### BRIEF
Output every line below as it stands, dropping only the images.

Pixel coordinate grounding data

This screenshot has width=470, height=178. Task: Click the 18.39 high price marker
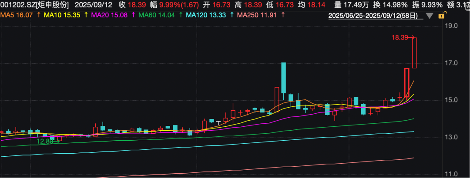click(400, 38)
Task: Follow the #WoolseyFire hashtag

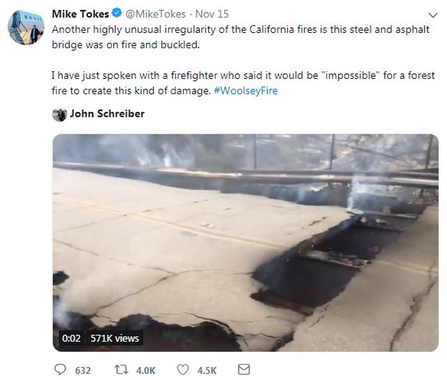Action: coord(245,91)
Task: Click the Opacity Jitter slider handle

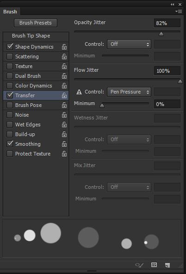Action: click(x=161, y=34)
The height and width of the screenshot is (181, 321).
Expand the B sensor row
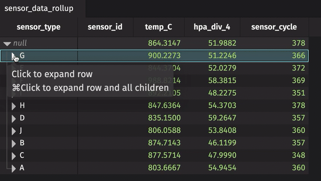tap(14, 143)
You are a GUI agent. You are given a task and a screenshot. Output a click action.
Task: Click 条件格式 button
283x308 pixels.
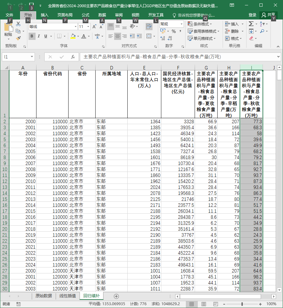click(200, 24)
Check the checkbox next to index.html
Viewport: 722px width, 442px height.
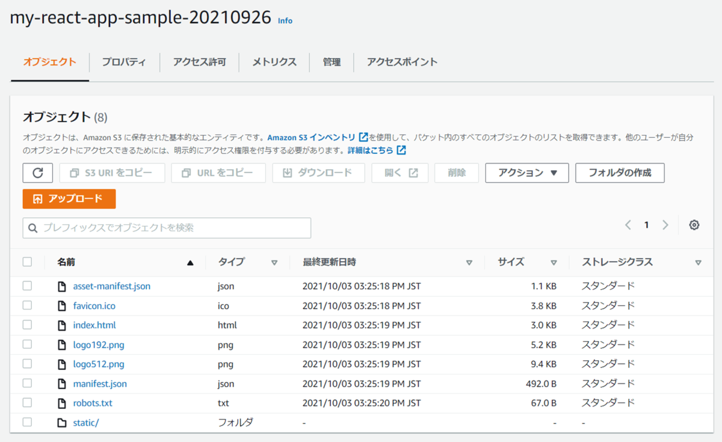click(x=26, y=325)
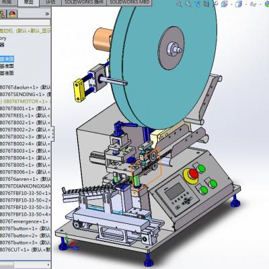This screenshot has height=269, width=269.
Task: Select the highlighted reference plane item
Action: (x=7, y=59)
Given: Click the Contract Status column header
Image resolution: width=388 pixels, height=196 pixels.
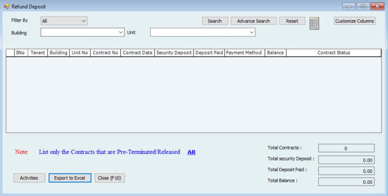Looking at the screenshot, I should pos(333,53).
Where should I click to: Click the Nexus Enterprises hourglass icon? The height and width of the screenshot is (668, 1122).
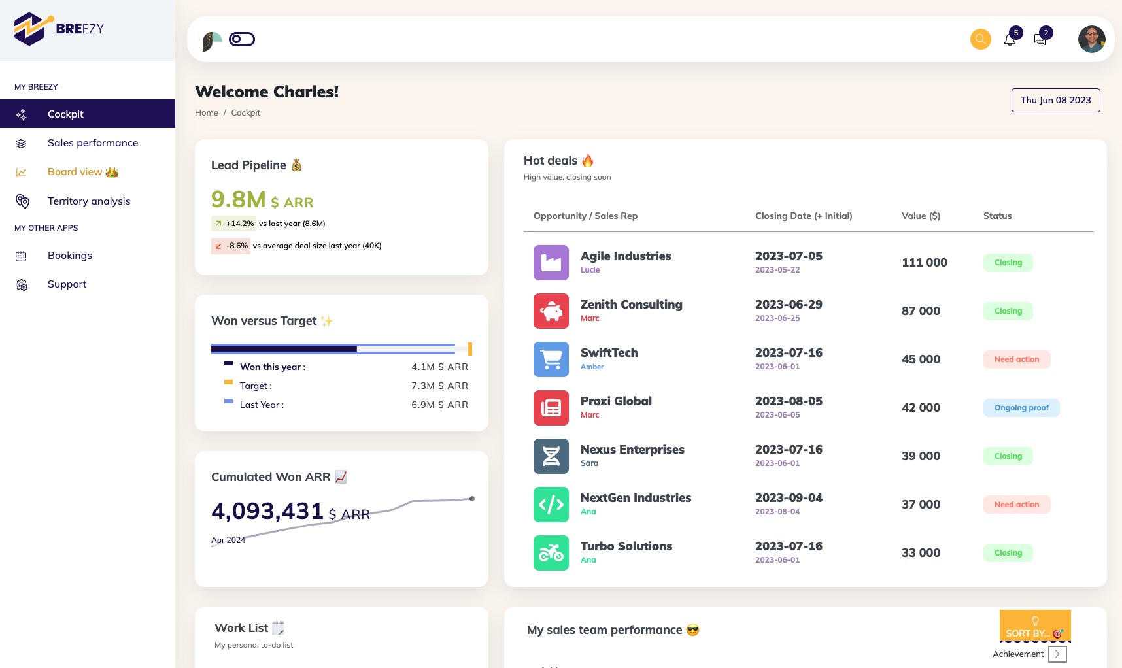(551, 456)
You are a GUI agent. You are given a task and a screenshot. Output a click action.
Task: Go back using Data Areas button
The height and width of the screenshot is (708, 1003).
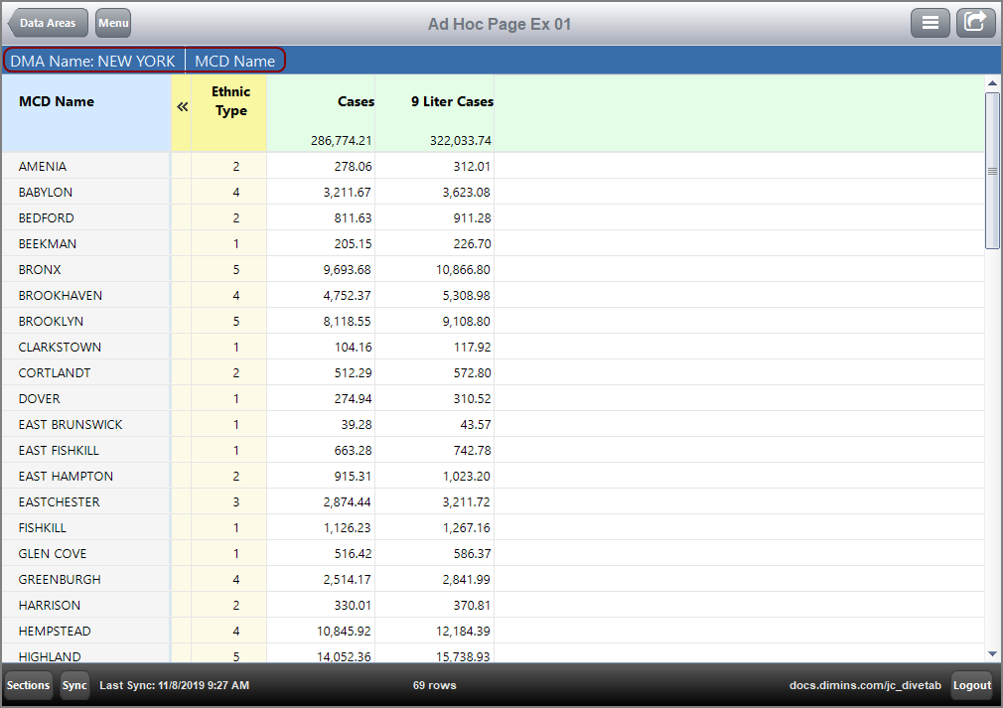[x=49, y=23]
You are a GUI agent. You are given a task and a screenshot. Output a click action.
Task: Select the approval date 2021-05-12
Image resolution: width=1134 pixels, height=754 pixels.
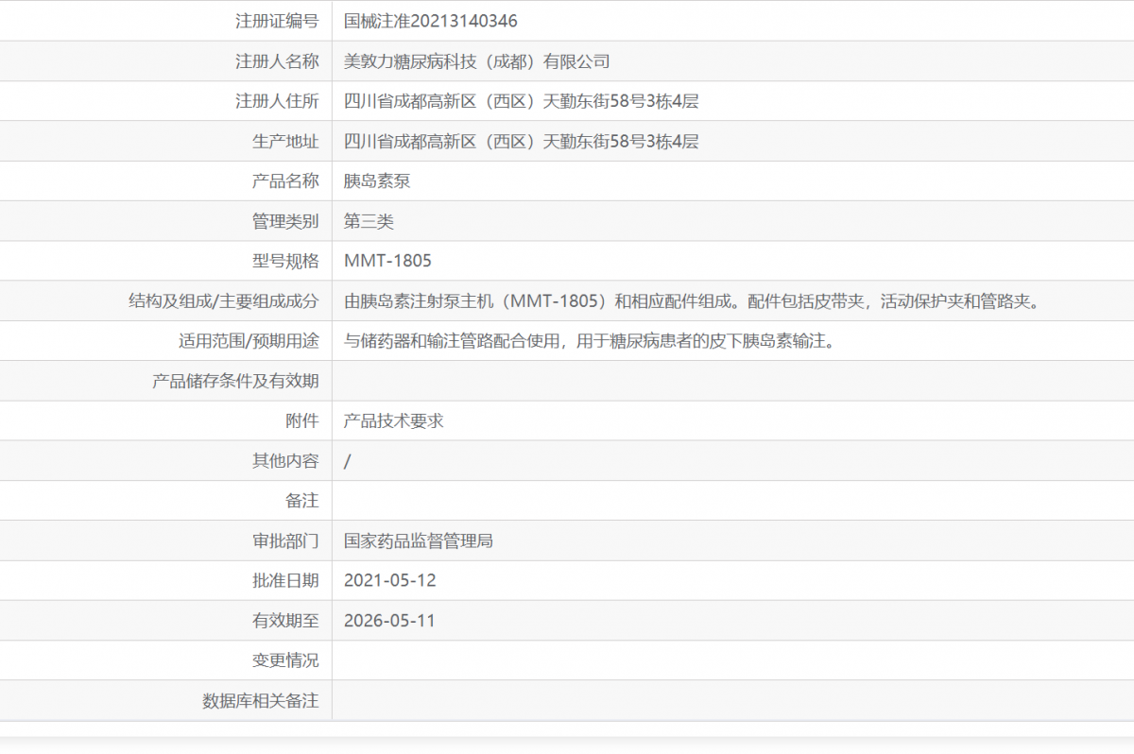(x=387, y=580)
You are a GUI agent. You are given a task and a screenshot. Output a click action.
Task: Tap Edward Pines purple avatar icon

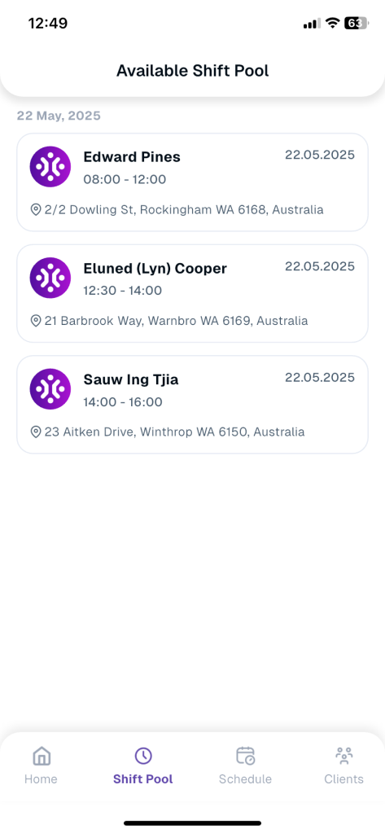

### THE ANSWER
This screenshot has width=470, height=178. Task: Click the 18.39 high price marker
click(400, 38)
Task: Follow the #WoolseyFire hashtag

Action: coord(245,91)
Task: Click the Opacity Jitter slider handle

Action: click(x=161, y=34)
The height and width of the screenshot is (181, 321).
Expand the B sensor row
tap(14, 143)
You are a GUI agent. You are given a task and a screenshot. Output a click action.
Task: Click 条件格式 button
283x308 pixels.
click(200, 24)
Check the checkbox next to index.html
Viewport: 722px width, 442px height.
click(x=26, y=325)
This screenshot has height=269, width=269.
Task: Select the highlighted reference plane item
Action: (x=7, y=59)
Given: Click the Contract Status column header
Image resolution: width=388 pixels, height=196 pixels.
Looking at the screenshot, I should pos(333,53).
Where should I click to: Click the Nexus Enterprises hourglass icon? The height and width of the screenshot is (668, 1122).
(551, 456)
You are a GUI agent. You are given a task and a screenshot. Output a click action.
Task: Go back using Data Areas button
The height and width of the screenshot is (708, 1003).
[x=49, y=23]
You are a GUI agent. You are given a task and a screenshot. Output a click action.
Task: Select the approval date 2021-05-12
Image resolution: width=1134 pixels, height=754 pixels.
(x=387, y=580)
You are a GUI agent. You are given a task and a screenshot. Output a click action.
Task: Tap Edward Pines purple avatar icon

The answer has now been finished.